Victor Views on Registering for Classes

Laptop screen glows with Atlas schedule builder; hand is poised on left above backlit keyboard.

Registering for Classes

For class selection, LSA course guide and Atlas (free to U-M students) are the two most useful resources, in browsing for classes. The LSA course guide lists U-M courses with details like class number, location, credits, descriptions, and professors. Atlas provides realistic statistics from previous students regarding workload, content, and professor preparedness. Additionally, Atlas offers a scheduling function, allowing easy comparison of multiple semester schedules. This feature has proven most useful in my experience. The PTD (progress to degree)planner/audit checklist on the LSA CG is super helpful. (It's on the right side of the screen, under "Stay on Track.") Also, I think flexibility in choosing is key—there are some "100% requirement" courses, but there is also a fair amount of latitude to take something totally new. I’ve heard seniors say they wished they’d had time to take this or that elective, out of intellectual interest.

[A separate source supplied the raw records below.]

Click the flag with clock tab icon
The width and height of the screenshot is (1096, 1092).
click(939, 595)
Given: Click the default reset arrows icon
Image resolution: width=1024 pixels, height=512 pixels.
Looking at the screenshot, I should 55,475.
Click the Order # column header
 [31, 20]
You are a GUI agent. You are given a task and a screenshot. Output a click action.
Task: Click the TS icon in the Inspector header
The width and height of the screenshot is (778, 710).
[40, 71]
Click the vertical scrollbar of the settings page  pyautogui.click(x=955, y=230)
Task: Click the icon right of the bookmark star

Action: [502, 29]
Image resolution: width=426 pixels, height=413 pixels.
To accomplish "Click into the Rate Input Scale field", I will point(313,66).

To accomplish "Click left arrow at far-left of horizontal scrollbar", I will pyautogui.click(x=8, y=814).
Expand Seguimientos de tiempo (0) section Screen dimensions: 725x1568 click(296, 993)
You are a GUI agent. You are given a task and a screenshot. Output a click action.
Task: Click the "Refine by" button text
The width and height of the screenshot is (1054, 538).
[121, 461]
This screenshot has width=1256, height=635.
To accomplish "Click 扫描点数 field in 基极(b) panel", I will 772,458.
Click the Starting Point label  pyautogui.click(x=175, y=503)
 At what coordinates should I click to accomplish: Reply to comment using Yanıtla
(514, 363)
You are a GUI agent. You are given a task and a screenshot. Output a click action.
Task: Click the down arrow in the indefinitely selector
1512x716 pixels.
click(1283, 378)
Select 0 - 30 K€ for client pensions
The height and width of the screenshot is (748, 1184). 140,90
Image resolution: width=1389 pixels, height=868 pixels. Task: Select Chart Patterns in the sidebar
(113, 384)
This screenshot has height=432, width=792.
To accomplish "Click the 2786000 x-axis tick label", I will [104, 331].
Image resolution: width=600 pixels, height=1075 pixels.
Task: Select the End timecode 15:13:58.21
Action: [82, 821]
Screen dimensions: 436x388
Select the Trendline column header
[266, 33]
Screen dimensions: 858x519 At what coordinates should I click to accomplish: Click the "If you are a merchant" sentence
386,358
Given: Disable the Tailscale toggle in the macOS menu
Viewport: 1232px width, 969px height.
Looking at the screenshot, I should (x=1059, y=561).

Alternatively, if you are not in LSA, you can directly ask your academic advisors for major requirements and see which classes are offered each semester. Colleges like Ross, CoE, Taubman, and SMTD provide website descriptions of specific courses that are required. After the site is updated for the coming term or you have received your course list from your academic advisors, I recommend looking through Atlas for statistics that will help you make decisions. 

Plan to have back-ups; it's not unusual to find a class full or waitlisted. If your class is waitlisted, consider contacting the instuctor, the department, or attending the first class without enrollment. People drop/add during the early part of the term and this show of interest may help you get permission to enroll.

Embarking on the journey of selecting classes can be both exhilarating and daunting. While the process may have its challenges, especially with classes filling up quickly, it is a fun experience browsing for courses of your interest!  Remember to prioritize your graduation requirements while also making room for classes that genuinely spark your interest. One of our graduate ResNavs suggests planning out all four years or whatever amount of time you have left, highlighting required courses and classes necessary for your distribution. You can move these around, from terrm to term, to track your overall progress. With careful planning and the right resources at your disposal, you'll be well-equipped to craft a fulfilling academic journey at U-M.